India’s move to re-introduce the capital gains tax on equity investments is being seen as a populist measure ahead of the 2019 general elections.

In the latest annual budget announcement, finance minister Arun Jaitley said profits exceeding INR 100,000 ($1,553) from shares held for over a year will be taxed at 10%, without accounting for inflation indexation.

Shumita Deveshwar, director of India research at TS Lombard said while it is a dampener on sentiment, the move is also being seen as the government trying to increase as much tax revenue as it can before the elections.

In fact, investors were expecting the government to rescind the current securities transaction tax, she told Citywire Asia.

Since the budget was announced, India’s benchmark S&P BSE Sensex index, currently trading at 34,716 suffered two days of losses – and Nomura analysts expect market valuations to be capped.

The proposal also introduced a 10% dividend distribution tax on equity-focused mutual funds. However, gains for both taxes will be a grandfathered up to 31 January, 2018.

‘The budget is very much like that. [The government is] saying that we need to increase spending, we need to do things for farmers and low-income groups and we are going to get the money from those who pay taxes,’ Deveshwar said.

Since 2005, equities have been enjoying a tax advantage relative to fixed income and real estate in India to encourage long-term investors.

The efforts seem to have paid off, but outsized returns from India’s stock market in 2017, driven by domestic inflows, meant that the government was missing out on a significant chunk of revenue.

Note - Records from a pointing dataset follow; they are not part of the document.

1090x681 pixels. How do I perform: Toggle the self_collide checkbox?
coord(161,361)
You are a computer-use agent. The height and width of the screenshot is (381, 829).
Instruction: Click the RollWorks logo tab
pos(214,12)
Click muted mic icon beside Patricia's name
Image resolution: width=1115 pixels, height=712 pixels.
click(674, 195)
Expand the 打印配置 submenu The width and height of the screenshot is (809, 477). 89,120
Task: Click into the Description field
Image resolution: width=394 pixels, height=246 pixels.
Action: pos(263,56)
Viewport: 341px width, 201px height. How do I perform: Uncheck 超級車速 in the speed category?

In view of grandfathering, Jaitley said the change in capital gain tax will bring marginal revenue gain of about [INR] 20,000 crores ($3.1 billion) in the first year, and the revenues in subsequent years may be more.

He estimated the total amount of exempted capital gains from listed shares and units to be around INR 3,67,000 crores ($57.1 billion) for tax returns filed during 2017 to 2018.

The new source of revenue is even more significant given certain government reforms – particularly the introduction of the new goods and service tax and demonetisation of the INR 500 and 1000 notes – haven’t had the desired effects.

‘The government is a bit lost right now. They are looking a bit frantic in terms that policies haven’t played out in the way they thought,’ Deveshwar added.

Moreover, the expert expects macroeconomic fundamentals, especially fiscal deficit, current account deficit and inflation, to deteriorate over the next 12 months.

‘So with all these macroeconomics headwinds, and as we go deeper into the political cycle, there is definitely going to be volatility. India is going to see a bumpy ride ahead,’ she said.